数字红皇后：基于大语言模型的Core War对抗性程序演化 (Digital Red Queen: Adversarial Program Evolution in Core War with LLMs)

Large language models (LLMs) are increasingly being used to evolve solutions to problems in many domains, in a process inspired by biological evolution. However, unlike biological evolution, most LLM-evolution frameworks are formulated as static optimization problems, overlooking the open-ended adversarial dynamics that characterize real-world evolutionary processes. Here, we study Digital Red Queen (DRQ), a simple self-play algorithm that embraces these so-called "Red Queen" dynamics via continual adaptation to a changing objective. DRQ uses an LLM to evolve assembly-like programs, called warriors, which compete against each other for control of a virtual machine in the game of Core War, a Turing-complete environment studied in artificial life and connected to cybersecurity. In each round of DRQ, the model evolves a new warrior to defeat all previous ones, producing a sequence of adapted warriors. Over many rounds, we observe that warriors become increasingly general (relative to a set of held-out human warriors). Interestingly, warriors also become less behaviorally diverse across independent runs, indicating a convergence pressure toward a general-purpose behavioral strategy, much like convergent evolution in nature. This result highlights a potential value of shifting from static objectives to dynamic Red Queen objectives. Our work positions Core War as a rich, controllable sandbox for studying adversarial adaptation in artificial systems and for evaluating LLM-based evolution methods. More broadly, the simplicity and effectiveness of DRQ suggest that similarly minimal self-play approaches could prove useful in other more practical multi-agent adversarial domains, like real-world cybersecurity or combating drug resistance.
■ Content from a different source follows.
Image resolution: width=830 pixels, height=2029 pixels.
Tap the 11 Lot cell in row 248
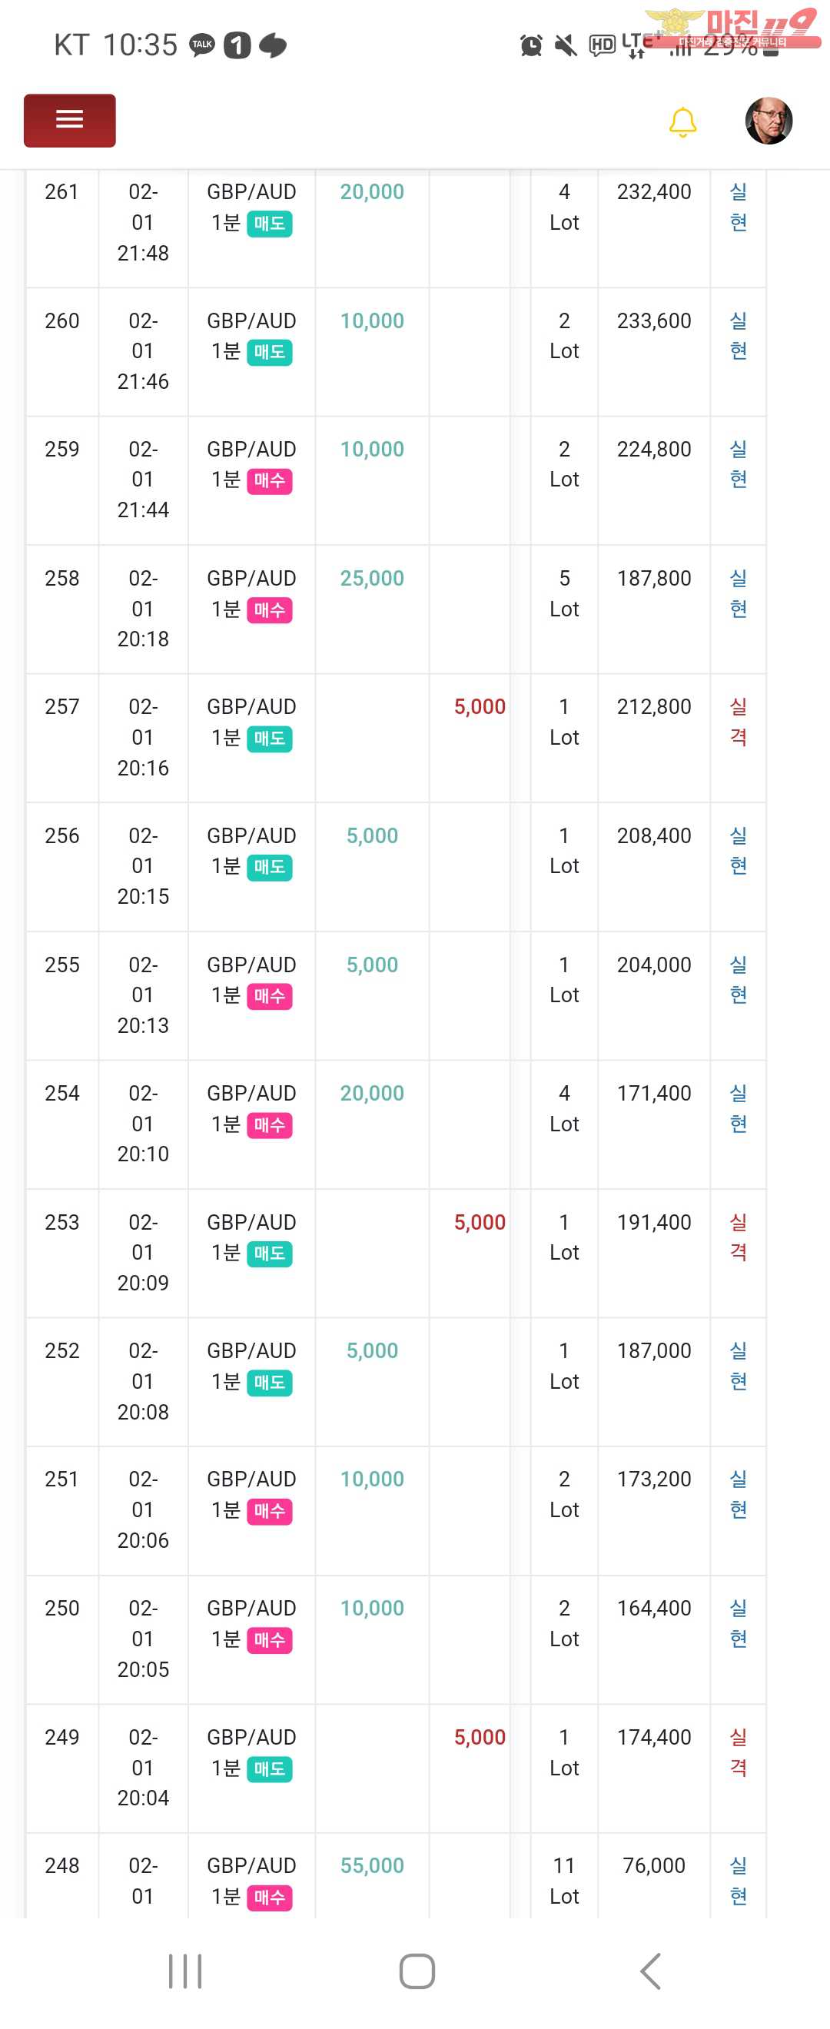click(564, 1880)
翻译：大语言模型正日益被用于演化解决诸多领域的问题，这一过程受到生物演化的启发。然而与生物演化不同，大多数基于大语言模型的演化框架被构建为静态优化问题，忽视了现实世界演化过程中具有的开放式对抗动态特性。本文研究数字红皇后算法——一种通过持续适应变化目标来体现所谓"红皇后"动态的简易自博弈算法。该算法利用大语言模型演化类汇编程序（称为战士程序），这些程序在Core War游戏中相互竞争以争夺虚拟机的控制权。Core War是一个图灵完备的环境，在人工生命研究中被广泛探讨并与网络安全领域相关联。在数字红皇后算法的每一轮迭代中，模型演化出新战士程序以击败所有先前版本，从而产生一系列适应性战士。经过多轮演化，我们观察到战士程序相对于一组保留的人类战士程序变得日益通用。有趣的是，在不同独立运行中，战士程序的行为多样性反而降低，这表明存在向通用行为策略的收敛压力，类似于自然界的趋同演化现象。这一结果凸显了从静态目标转向动态红皇后目标的潜在价值。我们的研究将Core War定位为一个丰富可控的沙箱环境，可用于研究人工系统中的对抗性适应机制，并评估基于大语言模型的演化方法。更广泛而言，数字红皇后算法的简洁性与有效性表明，类似的极简自博弈方法在其他更具实践意义的多智能体对抗领域（如现实网络安全或应对耐药性问题）可能同样具有应用价值。